» Task
This calls for a verbatim copy of all the data, with no images carried over.

» Data to examine
[Start of section]

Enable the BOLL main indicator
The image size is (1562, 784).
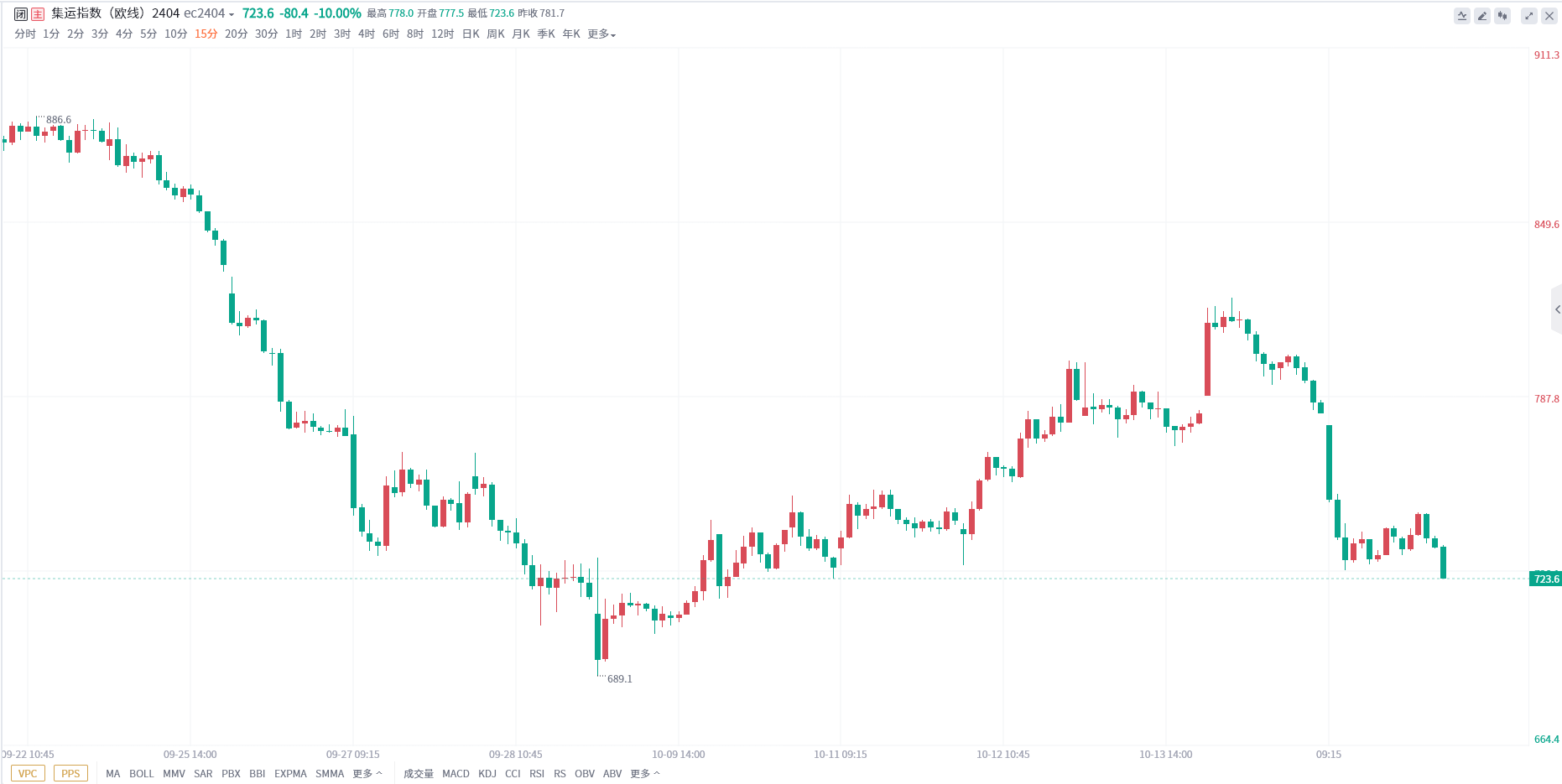pos(142,773)
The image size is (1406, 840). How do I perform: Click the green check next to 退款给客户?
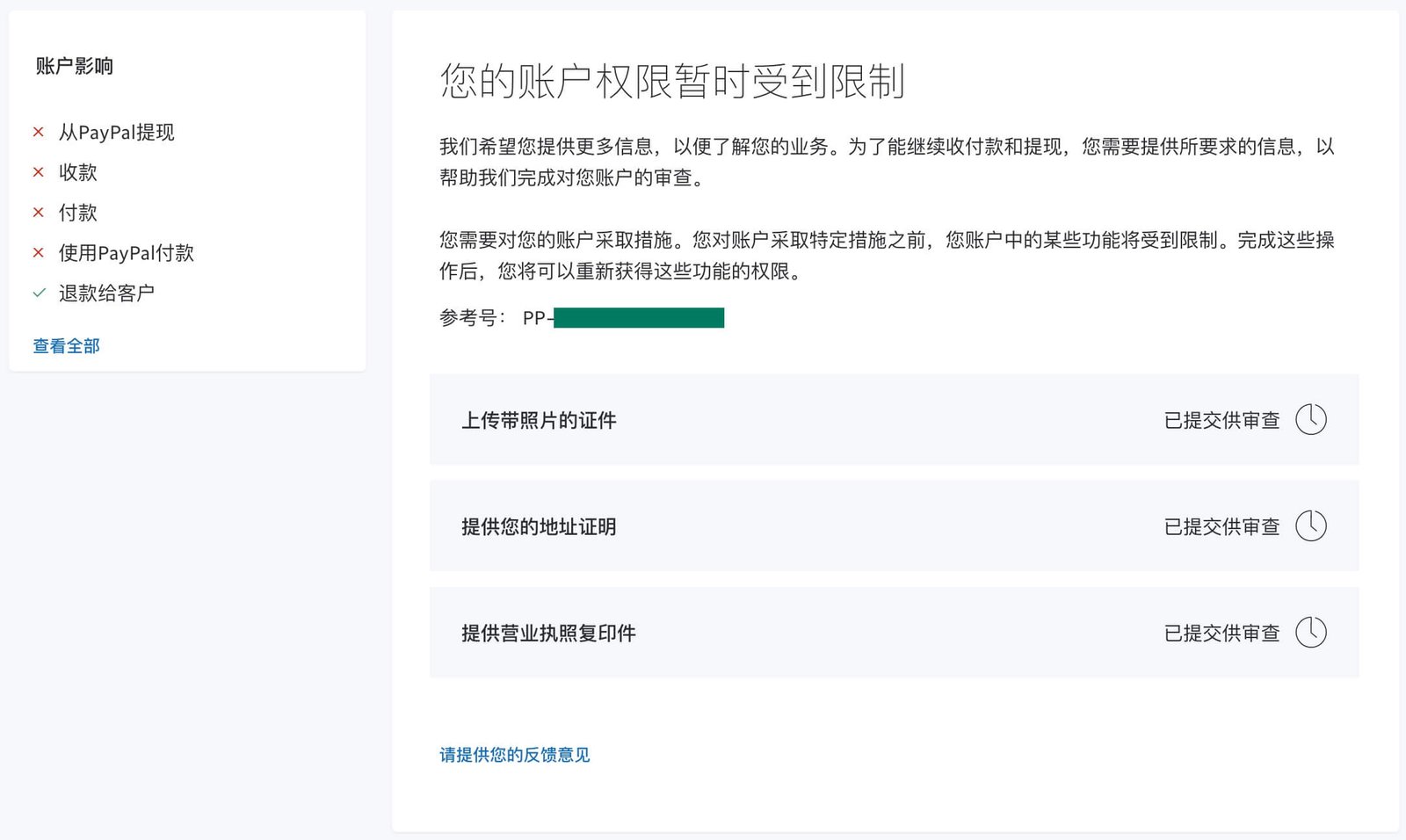(x=38, y=293)
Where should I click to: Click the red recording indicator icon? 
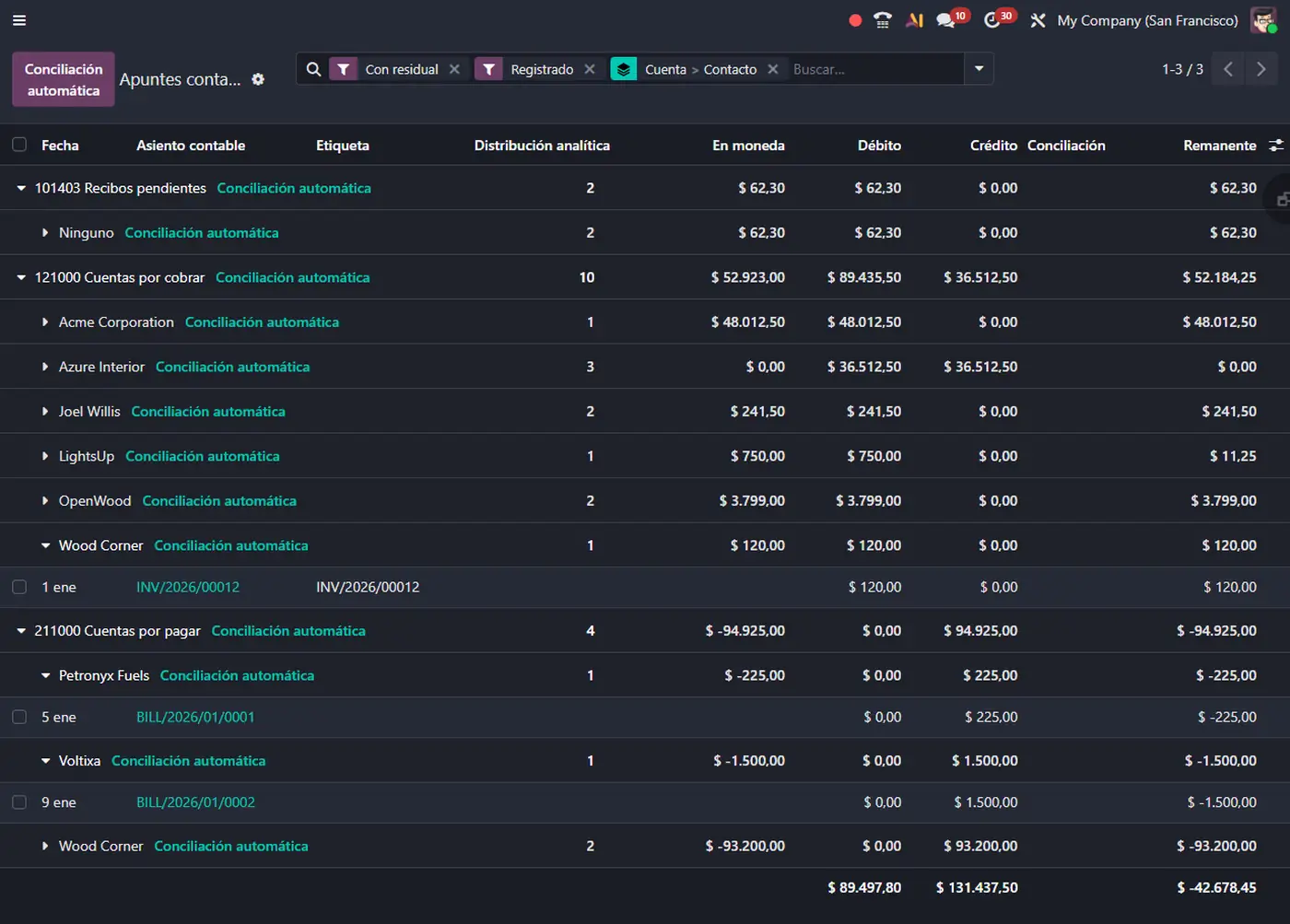[855, 20]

[End of section]

» Result of the exercise
Enable the BOLL main indicator
The image size is (1562, 784).
pos(142,773)
The image size is (1406, 840). How do I perform: Click the green check next to 退款给客户?
(x=38, y=293)
Where should I click to: Click the red recording indicator icon? 
[855, 20]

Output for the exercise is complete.